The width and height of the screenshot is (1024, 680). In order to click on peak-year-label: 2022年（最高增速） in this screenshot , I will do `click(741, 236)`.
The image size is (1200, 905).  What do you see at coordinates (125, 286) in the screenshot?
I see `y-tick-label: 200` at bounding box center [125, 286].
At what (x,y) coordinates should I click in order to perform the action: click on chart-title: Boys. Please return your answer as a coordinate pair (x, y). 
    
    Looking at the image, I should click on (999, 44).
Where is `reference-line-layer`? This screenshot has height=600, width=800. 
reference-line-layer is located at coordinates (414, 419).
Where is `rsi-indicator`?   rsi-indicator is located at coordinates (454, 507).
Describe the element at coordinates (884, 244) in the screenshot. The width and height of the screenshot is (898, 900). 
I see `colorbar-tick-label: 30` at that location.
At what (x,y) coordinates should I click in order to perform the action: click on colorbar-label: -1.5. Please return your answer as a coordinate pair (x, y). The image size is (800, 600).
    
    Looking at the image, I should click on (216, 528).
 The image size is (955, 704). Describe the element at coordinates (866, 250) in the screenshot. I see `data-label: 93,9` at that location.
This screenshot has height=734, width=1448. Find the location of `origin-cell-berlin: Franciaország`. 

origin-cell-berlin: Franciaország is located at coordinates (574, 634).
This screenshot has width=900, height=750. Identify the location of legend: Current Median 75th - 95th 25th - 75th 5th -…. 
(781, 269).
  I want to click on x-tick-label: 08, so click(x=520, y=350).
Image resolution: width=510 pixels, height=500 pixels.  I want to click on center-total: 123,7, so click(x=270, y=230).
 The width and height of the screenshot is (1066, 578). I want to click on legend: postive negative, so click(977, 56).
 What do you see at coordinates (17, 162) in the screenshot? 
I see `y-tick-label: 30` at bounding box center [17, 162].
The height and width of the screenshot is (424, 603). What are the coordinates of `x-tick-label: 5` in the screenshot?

________

* TASK TO CARRY OUT
Please copy the records word for word, starting at the line that contains "is (800, 600)." and ending at the line that contains "The image size is (955, 704).", with both of those lines included.

* RESPONSE TO THIS TASK
At what (x,y) coordinates should I click in order to perform the action: click on colorbar-label: -1.5. Please return your answer as a coordinate pair (x, y). The image size is (800, 600).
    
    Looking at the image, I should click on (216, 528).
 The image size is (955, 704). Describe the element at coordinates (866, 250) in the screenshot. I see `data-label: 93,9` at that location.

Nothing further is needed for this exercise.